_Excerpted text_:
- Church: Episcopal Church
- Diocese: Oklahoma
- Elected: September 19, 1987
- In office: 1989-2007
- Predecessor: Gerald N. McAllister
- Successor: Edward J. Konieczny
- Previous post: Coadjutor Bishop of Oklahoma (1988-1989)

Orders
- Ordination: May 29, 1967 by J. Milton Richardson
- Consecration: February 6, 1988 by Edmund Lee Browning

Personal details
- Born: July 23, 1939 (age 86) Baltimore, Maryland, United States
- Denomination: Anglican
- Education: Rice University, University of Texas
- Alma mater: Virginia Theological Seminary

= Robert M. Moody =

American bishop

Robert Manning Moody (born July 23, 1939) was bishop of the Episcopal Diocese of Oklahoma from 1989 to 2007.

==Early life and education==
Born in Baltimore, Maryland, his father, a physician, moved his family to Houston, Texas, where they were members of St Martin's parish. Moody attended the local public schools and graduated from Rice University in 1962, and from the University of Texas the following year. His parish then sponsored him at the Virginia Theological Seminary, where he decided to become a priest. He received a Master of Divinity in 1966. He would later return and receive an honorary Doctor of Divinity in 1988.

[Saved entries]
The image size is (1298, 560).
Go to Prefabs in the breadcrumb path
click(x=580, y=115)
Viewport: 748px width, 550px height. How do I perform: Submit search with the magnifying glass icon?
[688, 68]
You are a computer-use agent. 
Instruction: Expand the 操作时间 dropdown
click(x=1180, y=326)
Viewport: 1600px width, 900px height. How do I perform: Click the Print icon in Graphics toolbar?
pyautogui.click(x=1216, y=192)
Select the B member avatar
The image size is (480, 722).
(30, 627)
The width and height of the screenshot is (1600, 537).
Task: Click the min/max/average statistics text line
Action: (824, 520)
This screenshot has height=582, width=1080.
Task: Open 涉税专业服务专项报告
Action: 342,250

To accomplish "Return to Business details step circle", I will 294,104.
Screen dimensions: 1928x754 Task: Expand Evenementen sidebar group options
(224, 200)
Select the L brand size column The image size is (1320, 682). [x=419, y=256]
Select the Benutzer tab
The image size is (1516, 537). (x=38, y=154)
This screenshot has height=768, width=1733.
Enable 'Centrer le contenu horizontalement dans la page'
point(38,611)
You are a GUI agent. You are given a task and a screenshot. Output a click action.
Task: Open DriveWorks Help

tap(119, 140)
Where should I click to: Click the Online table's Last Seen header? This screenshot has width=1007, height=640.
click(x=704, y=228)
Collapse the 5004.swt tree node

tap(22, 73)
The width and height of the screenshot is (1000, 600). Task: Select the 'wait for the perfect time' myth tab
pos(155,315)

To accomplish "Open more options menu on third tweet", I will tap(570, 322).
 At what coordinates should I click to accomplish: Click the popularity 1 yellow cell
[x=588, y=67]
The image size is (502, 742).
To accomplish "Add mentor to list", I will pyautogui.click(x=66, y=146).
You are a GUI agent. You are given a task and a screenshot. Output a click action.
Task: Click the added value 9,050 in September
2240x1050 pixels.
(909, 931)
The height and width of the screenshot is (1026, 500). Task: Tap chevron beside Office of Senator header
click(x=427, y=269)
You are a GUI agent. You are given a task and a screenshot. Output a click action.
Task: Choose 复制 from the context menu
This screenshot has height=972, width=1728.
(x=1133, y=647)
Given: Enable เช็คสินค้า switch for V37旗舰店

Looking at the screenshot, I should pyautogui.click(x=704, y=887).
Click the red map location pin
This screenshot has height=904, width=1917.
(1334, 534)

_Prompt 1_: Update the Robert M. Moody biography by giving it again, starting at "- Church: Episcopal" and ending at "of Oklahoma (1988-1989)", with "Oklahoma" replaced by "Texas".
_Prompt 2_: Render this sentence from the Robert M. Moody biography in Spanish: "Robert Manning Moody (born July 23, 1939) was bishop of the Episcopal Diocese of Oklahoma from 1989 to 2007."
_Prompt 3_: Resume the Robert M. Moody biography from the point where it stops.

_Exercise response 1_:
- Church: Episcopal Church
- Diocese: Texas
- Elected: September 19, 1987
- In office: 1989-2007
- Predecessor: Gerald N. McAllister
- Successor: Edward J. Konieczny
- Previous post: Coadjutor Bishop of Texas (1988-1989)

_Exercise response 2_: Robert Manning Moody (nacido el 23 de julio de 1939) fue obispo de la Diócesis Episcopal de Oklahoma de 1989 a 2007.

_Exercise response 3_:
==Ordained ministry==
Ordained as a deacon on June 21, 1966, he was ordained to the priesthood on May 29, 1967, by Bishop J. Milton Richardson. After ordination, he became a chaplain at Baylor University 1966–1968, then priest in charge of St Matthew's church in Waco, Texas, and vicar at St James Church in McGregor, Texas before becoming an assistant at the Church of St John the Divine in Houston, Texas, and serving at St James Church in Riverton, Wyoming. He served as rector of Grace Church in Alexandria, Virginia (1985-1987) prior to his election as Bishop of Oklahoma.

==Episcopacy==
Moody was elected as the Coadjutor Bishop of Oklahoma on September 19, 1987, at St Paul's Cathedral on the first ballot. He was then consecrated to the episcopate on February 6, 1988, with Presiding Bishop Edmond L. Browning as chief consecrator. During his episcopate, he dealt with the aftermath of the bombing of the Murrah Federal Building. His involvement included evacuating a housing development, providing pastoral assistance in a nearby hospital, and distributing over $500,000 to those in financial need.

He also pursued an active ministry among Native Americans, appointing an Indian missioner and developing a center for Indian ministry in Watonga, Oklahoma. He retired in 2007.